*** Dataset extract
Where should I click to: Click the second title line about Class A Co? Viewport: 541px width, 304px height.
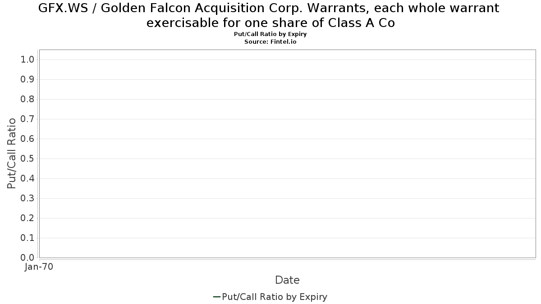tap(271, 23)
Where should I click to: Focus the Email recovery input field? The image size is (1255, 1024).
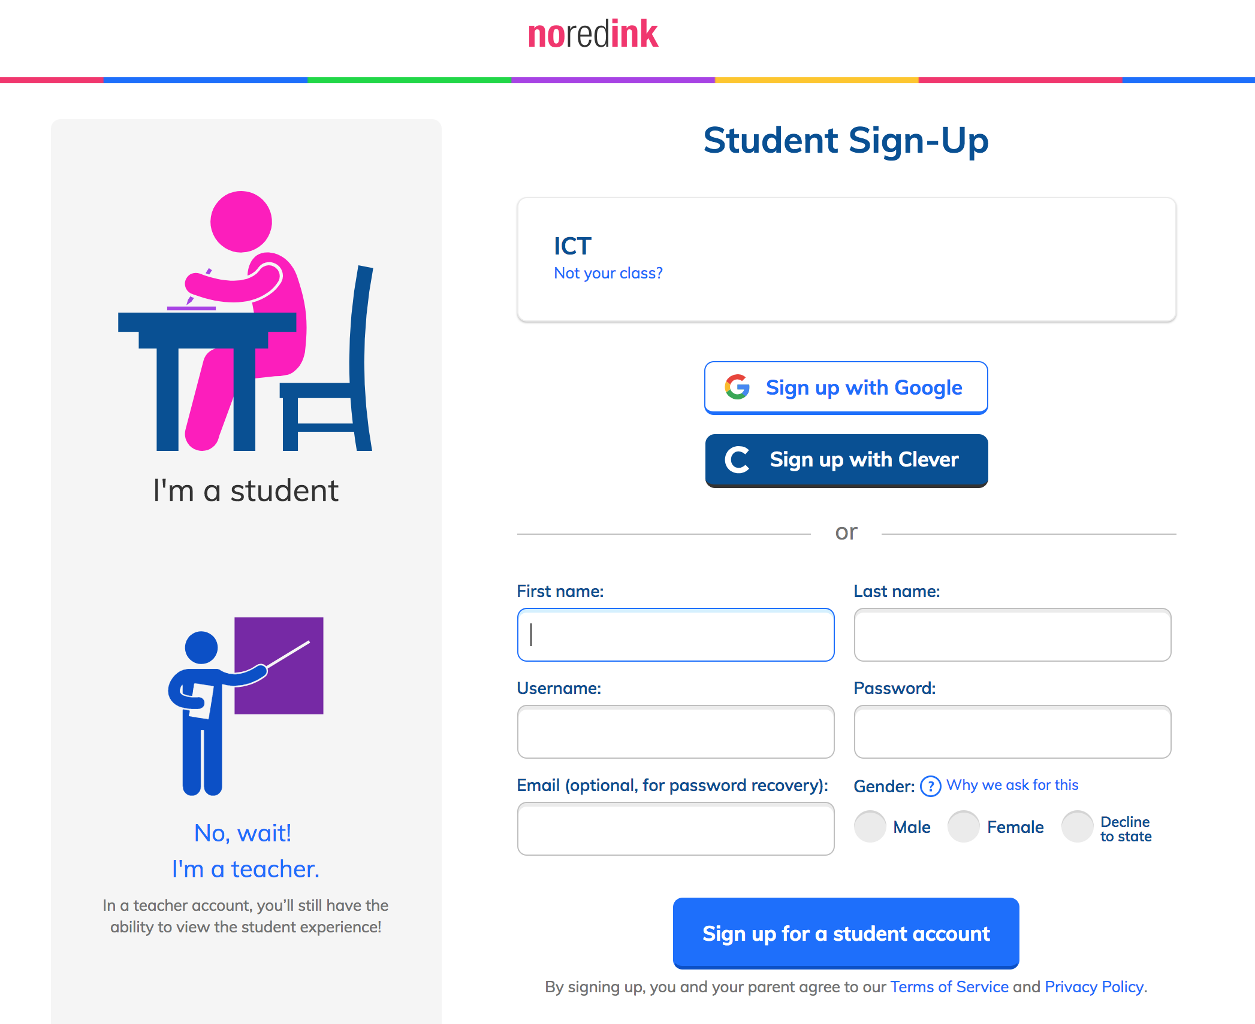(675, 829)
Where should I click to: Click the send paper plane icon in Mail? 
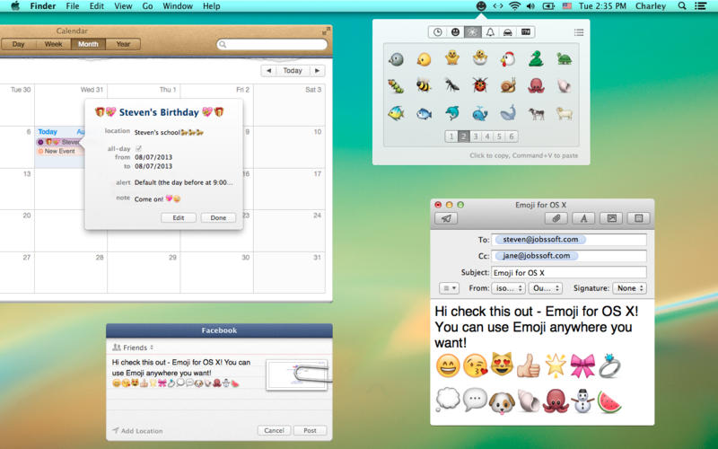446,218
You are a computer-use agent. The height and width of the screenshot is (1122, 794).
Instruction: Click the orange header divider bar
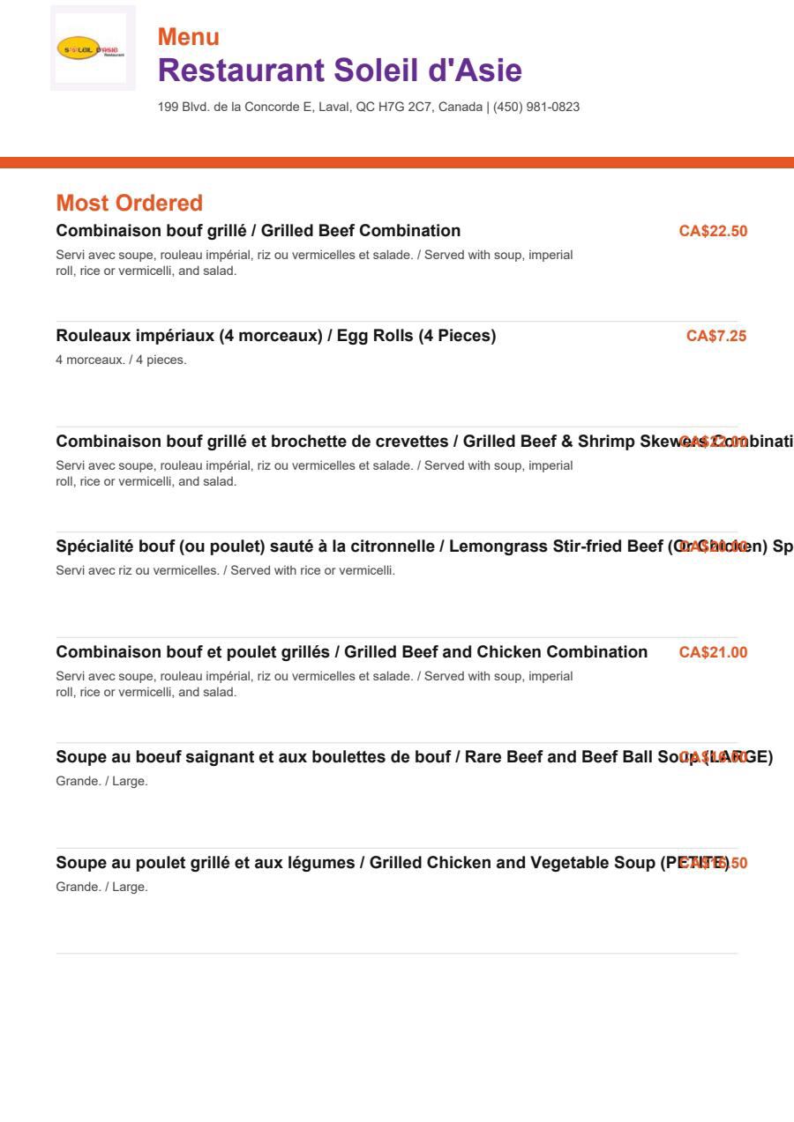coord(397,162)
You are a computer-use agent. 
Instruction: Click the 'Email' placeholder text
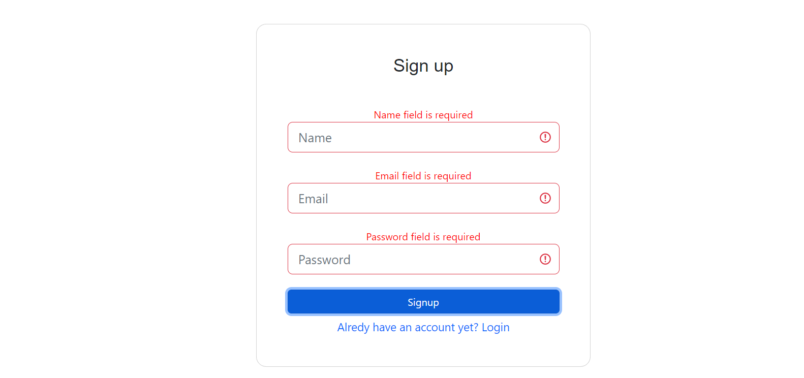tap(313, 199)
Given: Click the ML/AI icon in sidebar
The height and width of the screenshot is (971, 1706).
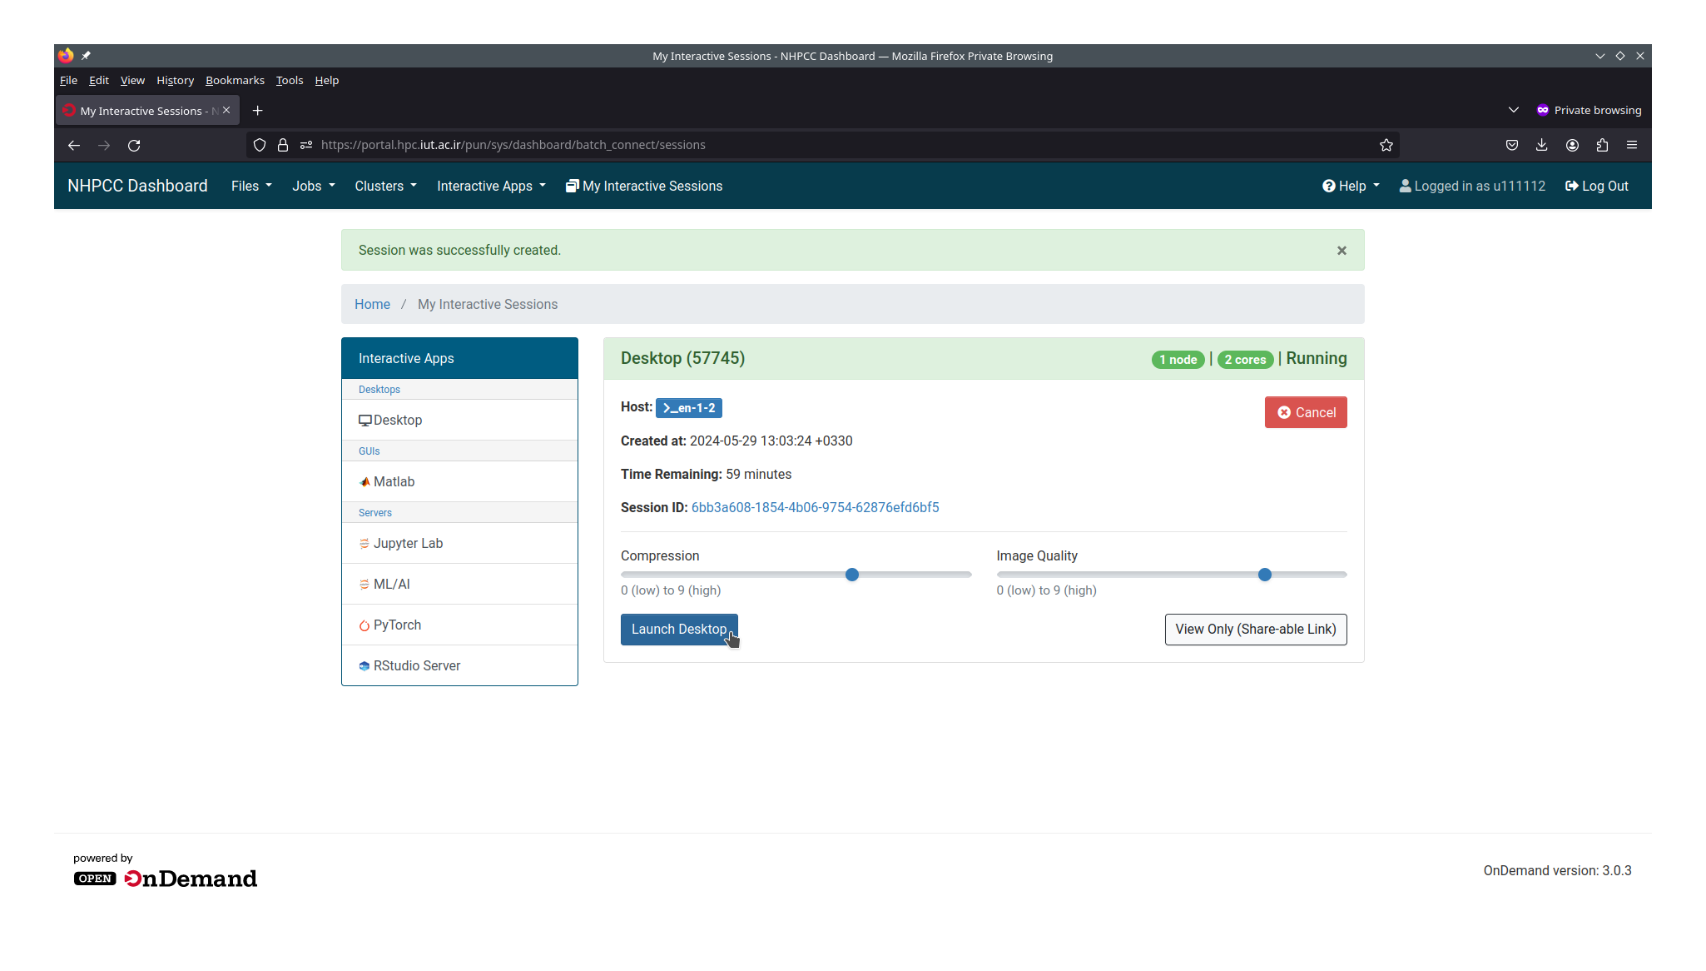Looking at the screenshot, I should point(365,584).
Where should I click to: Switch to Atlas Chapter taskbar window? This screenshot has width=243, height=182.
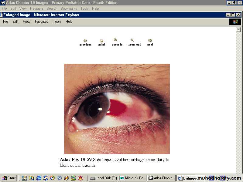[161, 178]
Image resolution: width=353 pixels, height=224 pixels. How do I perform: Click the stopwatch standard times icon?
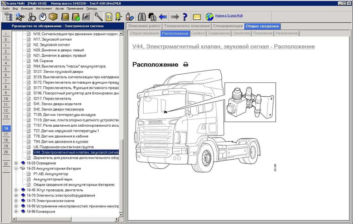point(43,17)

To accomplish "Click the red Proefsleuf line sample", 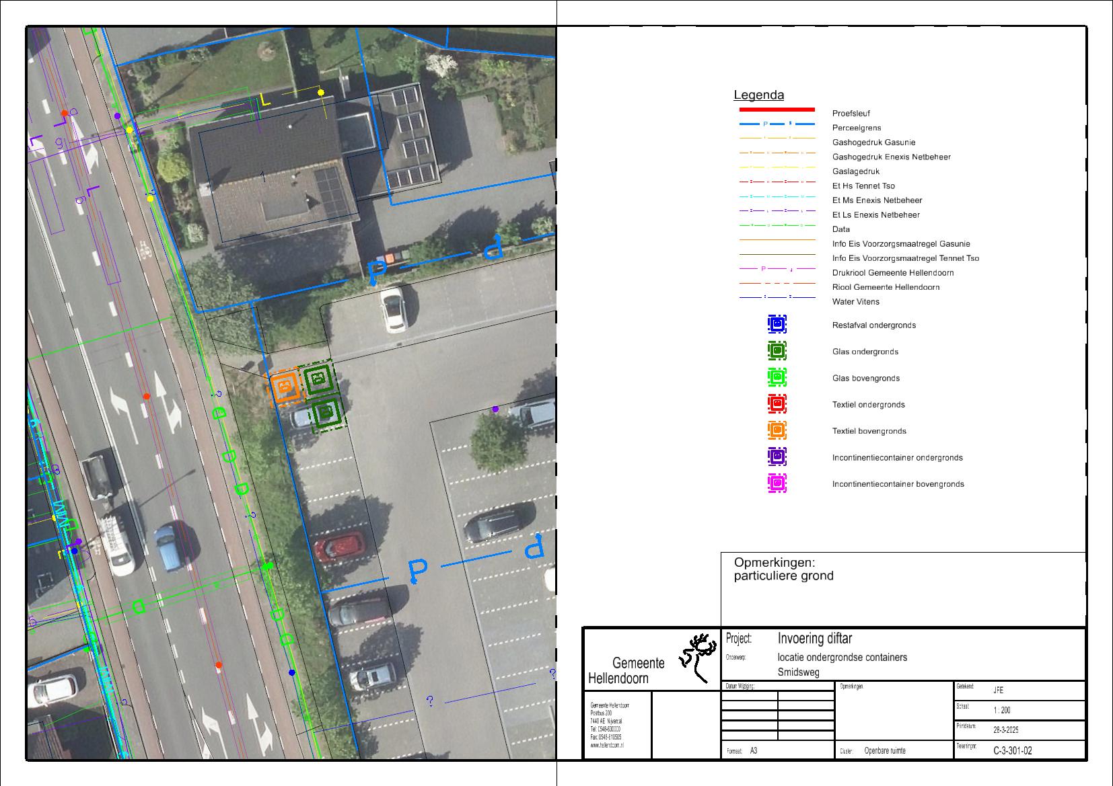I will tap(777, 110).
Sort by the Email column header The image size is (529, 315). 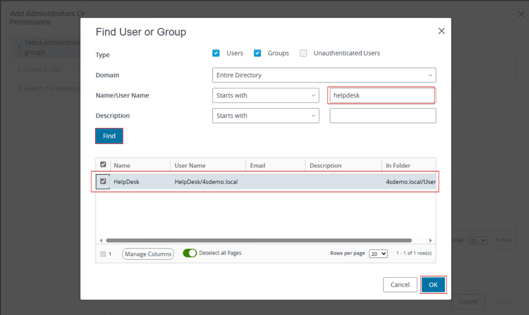[258, 165]
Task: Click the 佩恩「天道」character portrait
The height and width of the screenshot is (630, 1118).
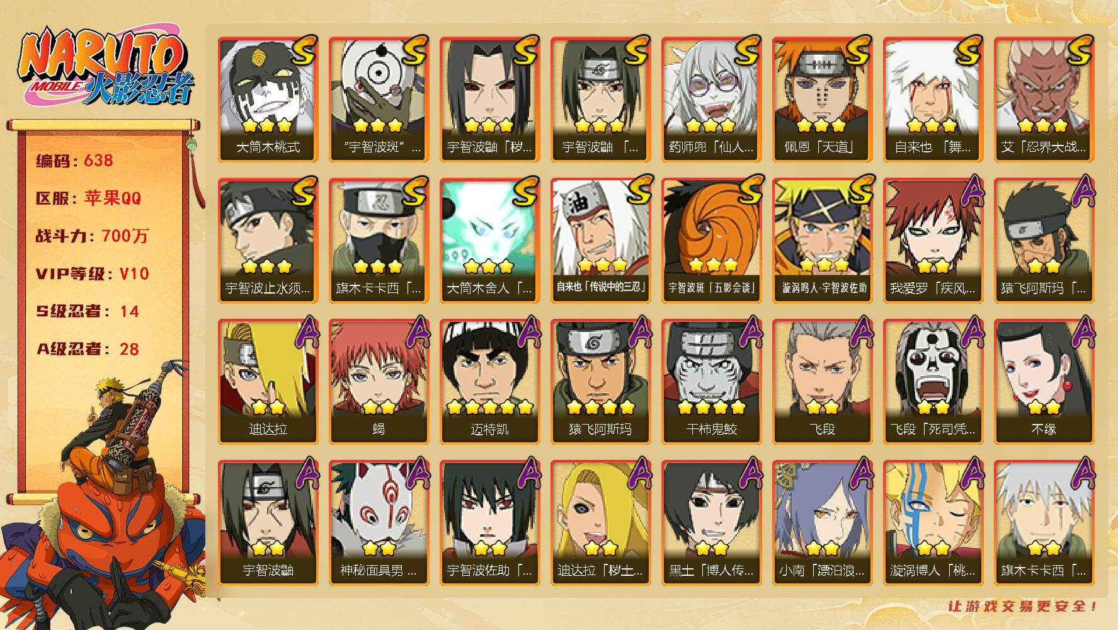Action: [822, 100]
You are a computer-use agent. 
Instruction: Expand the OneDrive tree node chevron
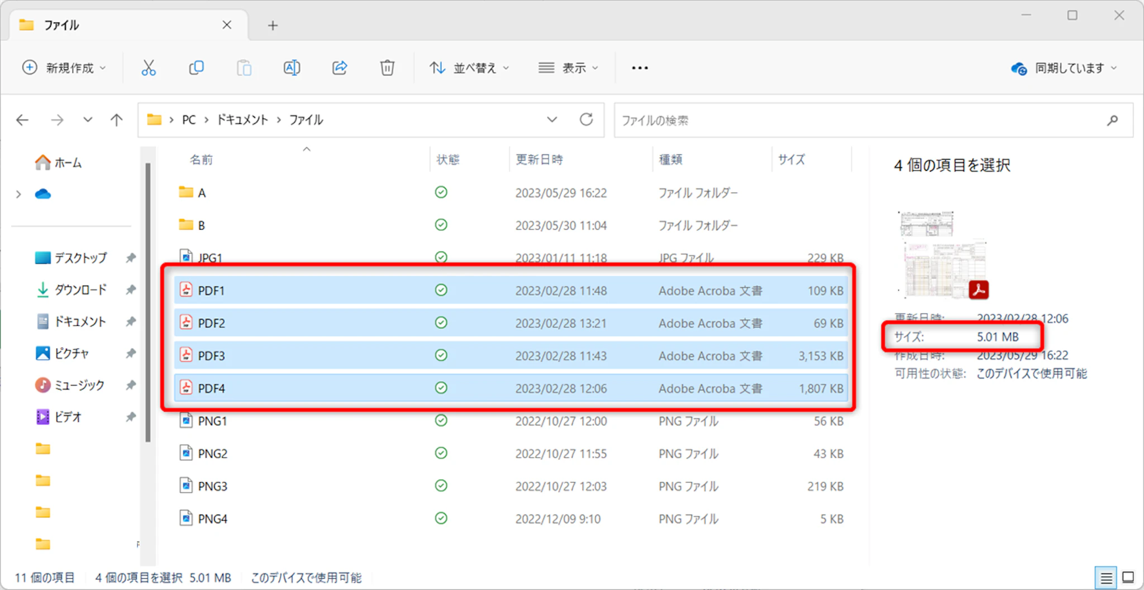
******
Pictures are not part of the copy. Output only the lines from the one with "Task: Click the 佩恩「天道」character portrait" through the final line of the records, exactly as given.

Task: Click the 佩恩「天道」character portrait
The height and width of the screenshot is (630, 1118).
Action: [822, 100]
You are a computer-use agent. 
Instruction: Expand the OneDrive tree node chevron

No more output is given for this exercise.